The twelfth day of the hearing, 6 December 1947

Chief judge: The next witness, Stanisław Hys.

I must warn the witness of the obligation to speak the truth pursuant to article 107 of the Code of Criminal Procedure. The submission of false testimony is punishable by imprisonment of up to five years. Do the parties submit any requests regarding how the witnesses should be interviewed?

Prosecutors: We would like the witness to be heard without oath.

The defense: We too.

The witness Stanisław Hys, aged 38, tailor, religious affiliation – Roman Catholic.

Chief judge: May the witness please state in what circumstances the witness encountered all or any of the accused? What can the witness say specifically about them? Please take a look around and see whom the witness recognizes.

The witness: I recognize Aumeier, Grabner and Schumacher.

Chief judge: Under what circumstances did the witness meet Schumacher?

The witness: In early 1942 I got to the food warehouse, and there I was until the evacuation. During my stay in the warehouse I used to go to the ramp where Schumacher came, and where the transports from Belgium, the Netherlands, France, and recently from Hungary came in. I saw everything with my own eyes. Our kommando picked up the food from the warehouse, the rest was done by the Jewish Sonderkommando [special kommando]. It was winter [at the turn of] 1942 [and] 1943, there were transports in which there were lots of dead bodies of frozen children. Schumacher personally hurried the kommando to throw the corpses and even some still alive onto their heads on the ramp. Personally Schumacher didn’t hurry me to do this.
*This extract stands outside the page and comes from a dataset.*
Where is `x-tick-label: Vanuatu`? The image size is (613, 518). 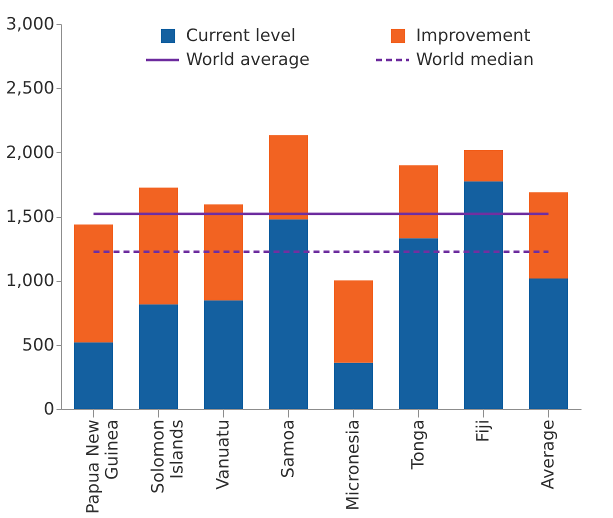 x-tick-label: Vanuatu is located at coordinates (224, 455).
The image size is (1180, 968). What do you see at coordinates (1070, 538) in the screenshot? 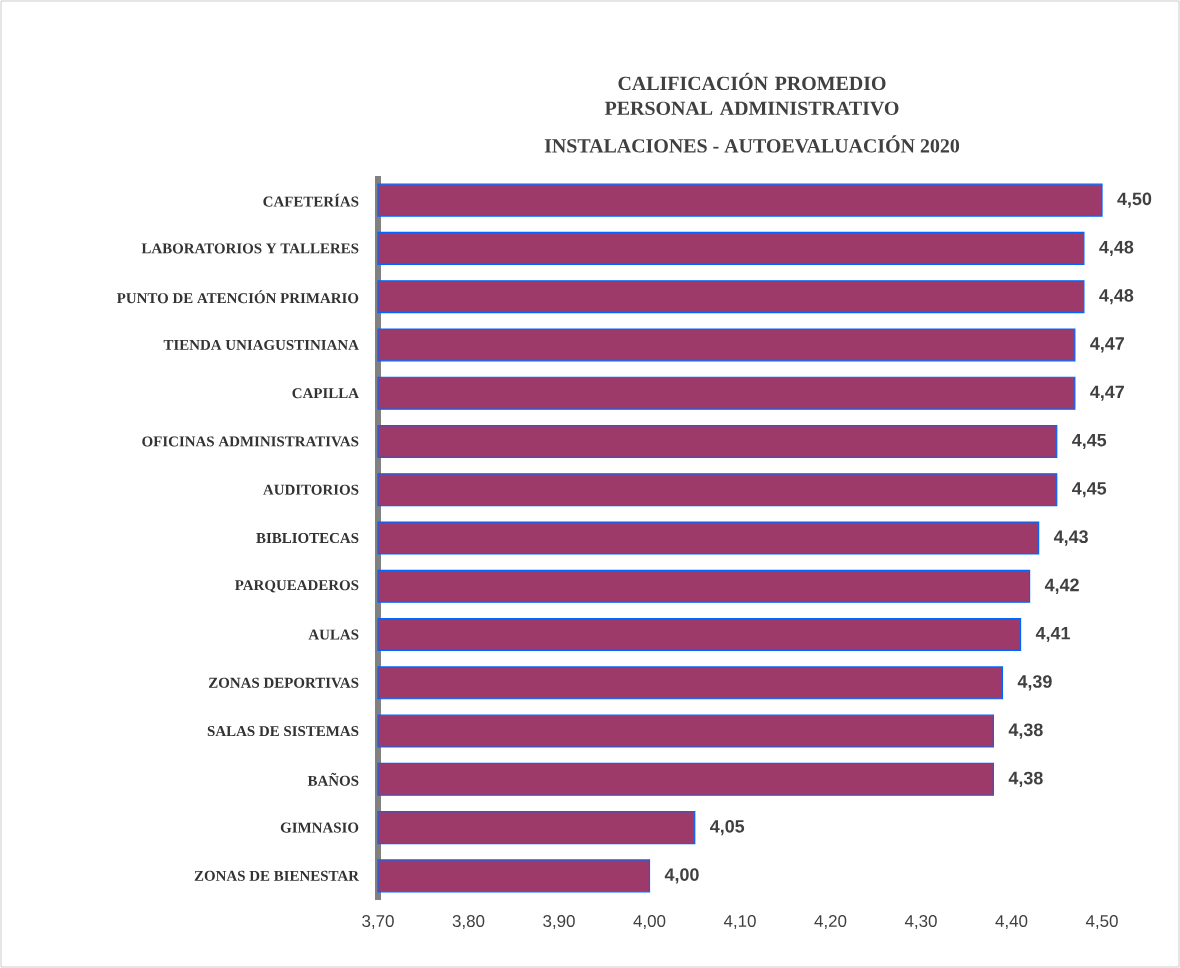
I see `data-label: 4,43` at bounding box center [1070, 538].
Once there was a transport in which there were a whole mass of frozen children. I saw a frozen little girl, about three years old, and wanted to take her to an ambulance. I was hit on the head with a stake by the guard [sentry], so I didn’t take the child away. Schumacher had a cane and used it to pull the child, calling out: Jüdischer blëder Hund [Jewish dogs].

The elderly were cruelly beaten by Schumacher with his stick. He put a wire or his cane around their necks and choked them. In this particular way, he crushed the children and the elderly.
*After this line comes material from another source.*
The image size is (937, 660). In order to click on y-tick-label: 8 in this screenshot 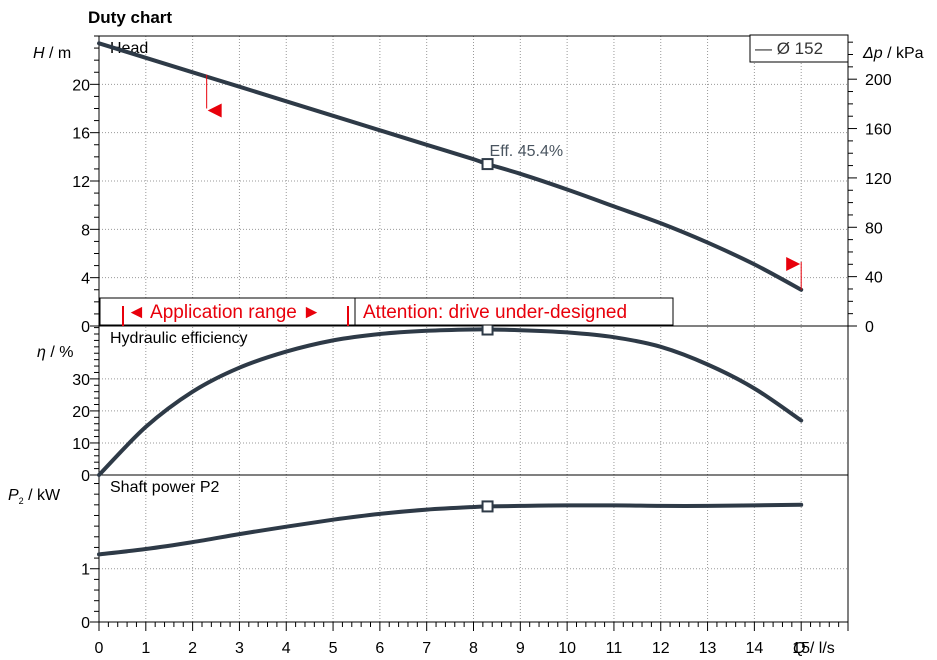, I will do `click(86, 230)`.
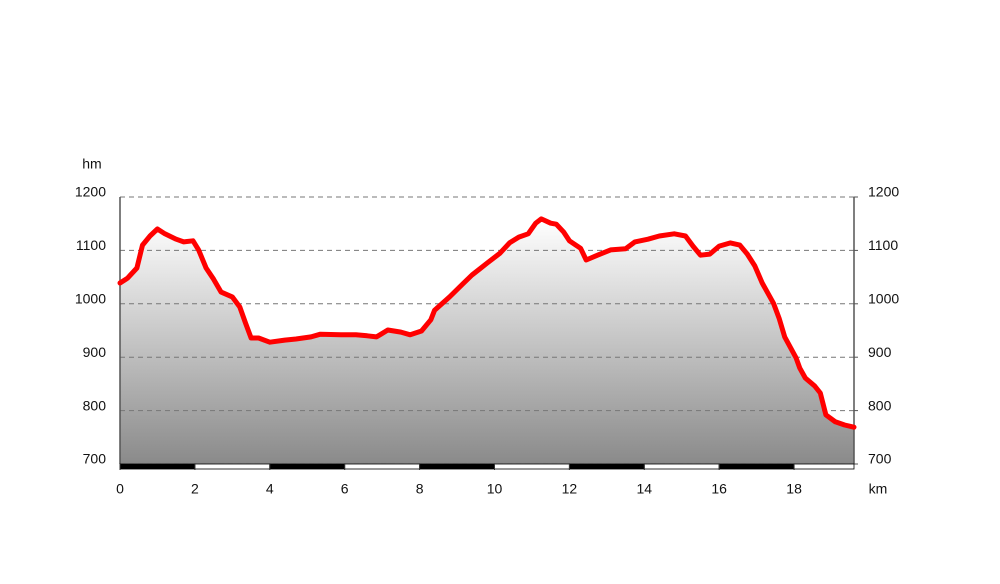  Describe the element at coordinates (884, 192) in the screenshot. I see `y2-tick-label: 1200` at that location.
First of all, I should point out that Schumacher was involved in the selection process, directing the prisoners to the left or to the right, and I suppose this wasn’t really his responsibility since he was supposed to be taking care of the food.

The elderly, children and cripples were taken to the gas, and those who could still work were set aside.

As for me, I can’t say that he was bad in terms of how he treated the others who worked in the warehouse.

As for the other prisoners, I have already stated how he was.

Chief judge: And Aumeier and Grabner, what did the witness observe about them?

The witness: Aumeier was a Lagerführer [head of the camp]; that was in, if I’m not mistaken, 1943. Maybe March. Some prisoners were working behind the wire in Kiesgrube [gravel pit]. Aumeier drove the prisoners, kicked and tormented them cruelly. A kapo, whose name escapes me, was armed with a stake and brutally murdered prisoners who were in the SK [Strafkompanie, punitive unit]. Aumeier slapped the kapos on the back and handed out cigarettes to those who’d put in a good performance. One of the kapos came to the first crematorium and behind the toolshed, he pulled the teeth out of someone who was still alive.

There were so many corpses that some Pflegers [nurses] couldn’t manage to bring the murdered to the crematorium.

In the lager, Aumeier shot, kicked and took food away, even packages from the International Red Cross, which contained canned sardines for the Jews and then gave them to the SS men instead.

Chief judge: Did the witness see that?

The witness: Yes, because I was in the warehouse, and those packages with sardines were sent to the SS-Führers.

Chief judge: What does the witness know about the defendant Grabner?

The witness: From 1942 I worked in the Effektenkammer [warehouse]. Later, I was arrested after being ratted on by a German. Before the New Year of 1943 the whole Effektenkammer, the so-called Canada, was taken away to block 24 and held from morning till evening. Of course this was Grabner’s job, the boss of the office. In the evening Lachmann arrived and began to read out our names, and he told us that we were sentenced to death. After reading the names, they began to split us into three groups. The first group went to block 11, the second was placed at the disposal of Palitzsch, the greatest executioner of them all, and the third group was sent to the punitive company, the Kiesgrube.

Chief judge: Are there questions for the witness?

Prosecutors: No.

Defense attorneys: No.

Defendant Aumeier: The witness said that I gave the order in February 1943 ...

The witness: I need to clarify this – it was in 1942.

Defendant Aumeier: Can I ask the witness where the gravel pit was?

The witness: Just behind the wires, in the place where the shootings took place.

Defendant Aumeier: I don’t know about that. At the same time, I declare that I don’t know anything about the Red Cross packages. Nor do I know that any had arrived. One thing I can assure you is that I never committed any wrongdoing with regard to the packages sent to the prisoners.

Chief judge: Does the witness maintain his testimony?

The witness: Yes.

Chief judge: The witness may stand down.